Fig. 5: Effects of VA on MAFbx and MURF1 expression in CM (CT26)-treated C2C12 cells.

A C2C12 myoblasts were incubated with VA at the indicated concentrations (0.1–100 μM) and cell viability after 24 h was assessed by a MTS assay. C2C12 myoblasts were differentiated in the absence or presence of CM (CT26). VA was treated at the indicated concentrations (10 μM and 100 μM). B mRNA expressions of Fbxo32, Trim63, and Myostatin were analyzed by Real-Time RT-PCR assays. Results were expressed relative to Gapdh.
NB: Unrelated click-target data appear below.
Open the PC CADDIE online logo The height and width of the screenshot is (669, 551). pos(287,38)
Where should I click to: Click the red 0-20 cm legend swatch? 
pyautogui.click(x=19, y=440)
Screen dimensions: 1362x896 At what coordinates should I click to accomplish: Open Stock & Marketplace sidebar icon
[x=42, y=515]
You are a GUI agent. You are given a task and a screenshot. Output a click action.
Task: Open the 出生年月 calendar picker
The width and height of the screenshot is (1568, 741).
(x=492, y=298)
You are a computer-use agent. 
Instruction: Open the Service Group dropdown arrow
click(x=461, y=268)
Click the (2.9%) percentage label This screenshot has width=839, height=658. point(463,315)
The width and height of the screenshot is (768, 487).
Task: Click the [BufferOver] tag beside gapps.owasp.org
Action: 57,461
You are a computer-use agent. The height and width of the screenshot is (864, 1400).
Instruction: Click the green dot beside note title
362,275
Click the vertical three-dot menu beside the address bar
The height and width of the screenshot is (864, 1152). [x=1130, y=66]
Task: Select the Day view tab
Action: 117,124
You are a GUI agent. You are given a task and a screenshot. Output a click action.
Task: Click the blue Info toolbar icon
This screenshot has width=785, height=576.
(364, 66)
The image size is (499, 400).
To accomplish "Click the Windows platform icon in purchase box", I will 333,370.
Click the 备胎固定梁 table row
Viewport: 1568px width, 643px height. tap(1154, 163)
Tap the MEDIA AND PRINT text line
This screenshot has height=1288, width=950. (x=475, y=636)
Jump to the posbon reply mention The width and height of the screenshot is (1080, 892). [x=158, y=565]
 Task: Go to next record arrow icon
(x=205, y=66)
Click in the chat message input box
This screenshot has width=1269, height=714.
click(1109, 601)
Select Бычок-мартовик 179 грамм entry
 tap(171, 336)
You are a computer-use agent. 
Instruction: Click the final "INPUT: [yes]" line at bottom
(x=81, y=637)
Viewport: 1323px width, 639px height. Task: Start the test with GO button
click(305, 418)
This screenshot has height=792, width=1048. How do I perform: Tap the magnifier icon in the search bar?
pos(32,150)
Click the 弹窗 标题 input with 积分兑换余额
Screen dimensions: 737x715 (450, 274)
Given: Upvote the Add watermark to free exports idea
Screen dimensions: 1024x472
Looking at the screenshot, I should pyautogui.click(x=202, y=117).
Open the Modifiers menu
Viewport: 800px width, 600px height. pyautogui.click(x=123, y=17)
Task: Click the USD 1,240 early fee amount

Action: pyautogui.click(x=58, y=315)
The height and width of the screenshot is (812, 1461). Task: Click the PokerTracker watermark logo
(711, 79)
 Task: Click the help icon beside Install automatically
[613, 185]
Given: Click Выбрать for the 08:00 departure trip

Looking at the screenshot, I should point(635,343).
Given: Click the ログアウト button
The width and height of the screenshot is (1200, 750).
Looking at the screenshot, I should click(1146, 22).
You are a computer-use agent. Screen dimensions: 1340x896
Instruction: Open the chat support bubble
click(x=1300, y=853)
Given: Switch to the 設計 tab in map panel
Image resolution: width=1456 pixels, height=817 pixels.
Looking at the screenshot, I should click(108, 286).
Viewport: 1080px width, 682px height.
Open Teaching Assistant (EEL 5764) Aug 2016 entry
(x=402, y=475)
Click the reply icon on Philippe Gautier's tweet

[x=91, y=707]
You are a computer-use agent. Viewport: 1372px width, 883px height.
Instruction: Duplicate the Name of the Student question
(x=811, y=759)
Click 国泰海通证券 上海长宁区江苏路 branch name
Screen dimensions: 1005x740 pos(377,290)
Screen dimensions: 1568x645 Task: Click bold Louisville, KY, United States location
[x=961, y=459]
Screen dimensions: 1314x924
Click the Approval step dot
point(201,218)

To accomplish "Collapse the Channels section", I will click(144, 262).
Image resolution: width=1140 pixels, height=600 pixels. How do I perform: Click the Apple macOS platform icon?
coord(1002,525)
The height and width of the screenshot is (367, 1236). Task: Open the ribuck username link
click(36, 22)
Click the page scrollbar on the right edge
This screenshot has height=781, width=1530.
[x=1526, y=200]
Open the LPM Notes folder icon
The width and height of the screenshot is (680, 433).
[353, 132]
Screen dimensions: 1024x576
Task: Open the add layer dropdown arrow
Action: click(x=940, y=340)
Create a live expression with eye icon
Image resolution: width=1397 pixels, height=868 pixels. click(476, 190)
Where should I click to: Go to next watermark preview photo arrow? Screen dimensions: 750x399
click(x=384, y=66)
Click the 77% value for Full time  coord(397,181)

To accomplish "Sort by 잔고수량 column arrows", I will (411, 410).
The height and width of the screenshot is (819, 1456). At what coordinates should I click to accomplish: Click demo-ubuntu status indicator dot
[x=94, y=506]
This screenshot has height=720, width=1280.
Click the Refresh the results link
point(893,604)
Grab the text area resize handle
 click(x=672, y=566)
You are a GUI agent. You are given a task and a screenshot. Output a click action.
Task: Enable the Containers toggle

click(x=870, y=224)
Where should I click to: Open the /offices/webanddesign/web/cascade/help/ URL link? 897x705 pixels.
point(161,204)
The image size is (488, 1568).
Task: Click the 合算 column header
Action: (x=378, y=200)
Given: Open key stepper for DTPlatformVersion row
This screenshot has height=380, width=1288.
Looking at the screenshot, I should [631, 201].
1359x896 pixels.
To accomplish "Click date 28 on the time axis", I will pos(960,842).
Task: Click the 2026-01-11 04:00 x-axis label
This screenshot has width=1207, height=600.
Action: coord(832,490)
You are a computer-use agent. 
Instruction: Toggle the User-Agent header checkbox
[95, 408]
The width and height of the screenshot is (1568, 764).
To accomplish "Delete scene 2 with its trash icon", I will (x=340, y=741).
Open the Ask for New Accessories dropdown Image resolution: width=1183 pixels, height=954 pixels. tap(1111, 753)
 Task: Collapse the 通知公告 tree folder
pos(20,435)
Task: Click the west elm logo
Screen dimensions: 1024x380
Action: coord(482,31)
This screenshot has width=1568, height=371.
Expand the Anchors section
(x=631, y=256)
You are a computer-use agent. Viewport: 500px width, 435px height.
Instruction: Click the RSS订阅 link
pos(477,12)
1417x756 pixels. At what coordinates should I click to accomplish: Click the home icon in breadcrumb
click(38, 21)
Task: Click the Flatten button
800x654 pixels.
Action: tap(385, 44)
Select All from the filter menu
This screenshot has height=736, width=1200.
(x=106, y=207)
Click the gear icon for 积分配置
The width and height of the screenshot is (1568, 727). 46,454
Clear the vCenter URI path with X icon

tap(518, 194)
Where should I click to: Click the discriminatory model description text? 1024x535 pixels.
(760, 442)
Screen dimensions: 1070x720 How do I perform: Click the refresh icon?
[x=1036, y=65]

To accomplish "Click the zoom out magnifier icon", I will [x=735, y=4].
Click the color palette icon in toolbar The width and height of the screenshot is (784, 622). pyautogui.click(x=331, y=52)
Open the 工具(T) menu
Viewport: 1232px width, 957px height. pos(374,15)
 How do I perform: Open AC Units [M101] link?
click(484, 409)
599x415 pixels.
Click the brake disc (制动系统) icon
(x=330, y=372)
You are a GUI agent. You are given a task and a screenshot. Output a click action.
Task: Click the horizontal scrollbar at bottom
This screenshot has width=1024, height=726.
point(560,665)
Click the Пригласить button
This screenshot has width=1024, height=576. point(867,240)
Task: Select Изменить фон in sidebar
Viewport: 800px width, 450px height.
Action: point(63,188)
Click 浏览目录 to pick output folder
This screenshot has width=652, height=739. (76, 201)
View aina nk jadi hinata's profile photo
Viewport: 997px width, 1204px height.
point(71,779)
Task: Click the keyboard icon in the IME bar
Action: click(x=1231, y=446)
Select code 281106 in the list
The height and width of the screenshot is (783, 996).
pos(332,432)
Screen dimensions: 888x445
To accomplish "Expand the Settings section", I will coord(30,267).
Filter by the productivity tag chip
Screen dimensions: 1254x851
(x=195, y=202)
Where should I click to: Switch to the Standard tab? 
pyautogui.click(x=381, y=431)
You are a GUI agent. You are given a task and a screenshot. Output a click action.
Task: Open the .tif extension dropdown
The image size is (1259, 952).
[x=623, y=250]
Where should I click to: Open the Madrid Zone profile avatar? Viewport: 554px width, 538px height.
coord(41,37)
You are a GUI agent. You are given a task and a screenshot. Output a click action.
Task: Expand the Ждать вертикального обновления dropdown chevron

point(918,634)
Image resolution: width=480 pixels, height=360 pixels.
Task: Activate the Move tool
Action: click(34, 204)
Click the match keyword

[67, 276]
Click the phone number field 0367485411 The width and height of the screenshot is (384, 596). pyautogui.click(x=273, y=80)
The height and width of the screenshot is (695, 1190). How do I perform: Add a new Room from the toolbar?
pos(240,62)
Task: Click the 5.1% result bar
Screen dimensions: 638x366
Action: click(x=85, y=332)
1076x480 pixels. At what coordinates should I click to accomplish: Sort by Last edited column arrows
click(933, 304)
C Myofibers were immunostained with the antibody for MYH and counter-stained with DAPI for visualization of the cell nucleus (magnification ×100 and ×400). D Average diameter of C2C12 myofibers were measured using Fig. 5C. E Myofibers were stained with H&E (magnification ×100, scale bar = 275 μm). F, G Protein levels of F p4EBP1, MAFbx, MURF1, and G STAT3 were measured by western blot analysis. Results were expressed relative to GAPDH. All values are the means ± S.E.M. of three or more independent experiments. Statistical differences were evaluated using an unpaired t-test and a subsequent post hoc one-tailed Mann–Whitney U test. ^#p < 0.05 vs. CM (−); ^*p < 0.05 vs. CM (CT26). VA vanillic acid, CM (CT26) CT26-derived conditioned medium.